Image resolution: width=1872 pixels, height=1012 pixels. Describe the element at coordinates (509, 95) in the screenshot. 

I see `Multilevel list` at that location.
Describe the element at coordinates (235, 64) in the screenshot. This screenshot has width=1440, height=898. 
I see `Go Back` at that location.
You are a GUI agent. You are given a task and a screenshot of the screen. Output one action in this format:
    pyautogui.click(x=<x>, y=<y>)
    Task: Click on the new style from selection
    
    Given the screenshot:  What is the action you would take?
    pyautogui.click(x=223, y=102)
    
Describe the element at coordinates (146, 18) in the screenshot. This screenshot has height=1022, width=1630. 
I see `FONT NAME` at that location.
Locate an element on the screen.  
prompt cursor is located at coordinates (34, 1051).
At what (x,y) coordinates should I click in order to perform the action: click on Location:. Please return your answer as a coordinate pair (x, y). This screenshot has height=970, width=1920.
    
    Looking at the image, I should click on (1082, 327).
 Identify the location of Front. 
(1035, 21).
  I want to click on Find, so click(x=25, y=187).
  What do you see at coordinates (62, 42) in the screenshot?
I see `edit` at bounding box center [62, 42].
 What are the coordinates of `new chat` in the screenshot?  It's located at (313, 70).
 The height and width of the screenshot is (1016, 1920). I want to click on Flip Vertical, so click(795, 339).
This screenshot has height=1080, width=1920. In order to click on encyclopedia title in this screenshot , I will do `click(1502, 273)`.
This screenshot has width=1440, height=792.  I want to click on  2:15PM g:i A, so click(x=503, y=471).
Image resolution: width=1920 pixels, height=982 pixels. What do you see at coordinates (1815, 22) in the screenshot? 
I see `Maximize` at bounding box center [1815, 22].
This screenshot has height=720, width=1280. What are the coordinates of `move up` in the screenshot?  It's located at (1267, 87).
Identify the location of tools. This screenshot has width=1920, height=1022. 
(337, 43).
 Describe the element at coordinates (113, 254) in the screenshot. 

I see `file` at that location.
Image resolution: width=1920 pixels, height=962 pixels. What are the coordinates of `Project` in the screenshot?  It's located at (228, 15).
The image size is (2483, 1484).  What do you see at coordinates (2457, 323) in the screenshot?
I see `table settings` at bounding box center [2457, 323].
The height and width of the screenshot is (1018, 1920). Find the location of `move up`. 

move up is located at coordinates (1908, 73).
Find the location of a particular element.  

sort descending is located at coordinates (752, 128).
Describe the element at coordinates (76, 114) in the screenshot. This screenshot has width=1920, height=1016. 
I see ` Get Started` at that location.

# # # #

### Exercise objective
Print the rows above once more, line for line, with no changes.

### Exercise solution
Image resolution: width=1872 pixels, height=1012 pixels. Describe the element at coordinates (509, 95) in the screenshot. 

I see `Multilevel list` at that location.
Describe the element at coordinates (235, 64) in the screenshot. This screenshot has width=1440, height=898. 
I see `Go Back` at that location.
You are a GUI agent. You are given a task and a screenshot of the screen. Output one action in this format:
    pyautogui.click(x=<x>, y=<y>)
    Task: Click on the new style from selection
    
    Given the screenshot:  What is the action you would take?
    pyautogui.click(x=223, y=102)
    
Describe the element at coordinates (146, 18) in the screenshot. This screenshot has height=1022, width=1630. 
I see `FONT NAME` at that location.
Locate an element on the screen.  
prompt cursor is located at coordinates (34, 1051).
At what (x,y) coordinates should I click in order to perform the action: click on Location:. Please return your answer as a coordinate pair (x, y). This screenshot has height=970, width=1920.
    
    Looking at the image, I should click on (1082, 327).
 Identify the location of Front. 
(1035, 21).
  I want to click on Find, so click(x=25, y=187).
  What do you see at coordinates (62, 42) in the screenshot?
I see `edit` at bounding box center [62, 42].
 What are the coordinates of `new chat` in the screenshot?  It's located at (313, 70).
 The height and width of the screenshot is (1016, 1920). I want to click on Flip Vertical, so click(795, 339).
This screenshot has height=1080, width=1920. In order to click on encyclopedia title in this screenshot , I will do `click(1502, 273)`.
This screenshot has width=1440, height=792.  I want to click on  2:15PM g:i A, so click(x=503, y=471).
Image resolution: width=1920 pixels, height=982 pixels. What do you see at coordinates (1815, 22) in the screenshot? 
I see `Maximize` at bounding box center [1815, 22].
This screenshot has height=720, width=1280. What are the coordinates of `move up` in the screenshot?  It's located at (1267, 87).
Identify the location of tools. This screenshot has width=1920, height=1022. 
(337, 43).
 Describe the element at coordinates (113, 254) in the screenshot. 

I see `file` at that location.
Image resolution: width=1920 pixels, height=962 pixels. What are the coordinates of `Project` in the screenshot?  It's located at (228, 15).
The image size is (2483, 1484).  What do you see at coordinates (2457, 323) in the screenshot?
I see `table settings` at bounding box center [2457, 323].
The height and width of the screenshot is (1018, 1920). Find the location of `move up`. 

move up is located at coordinates (1908, 73).
Find the location of a particular element.  

sort descending is located at coordinates (752, 128).
Describe the element at coordinates (76, 114) in the screenshot. This screenshot has width=1920, height=1016. 
I see ` Get Started` at that location.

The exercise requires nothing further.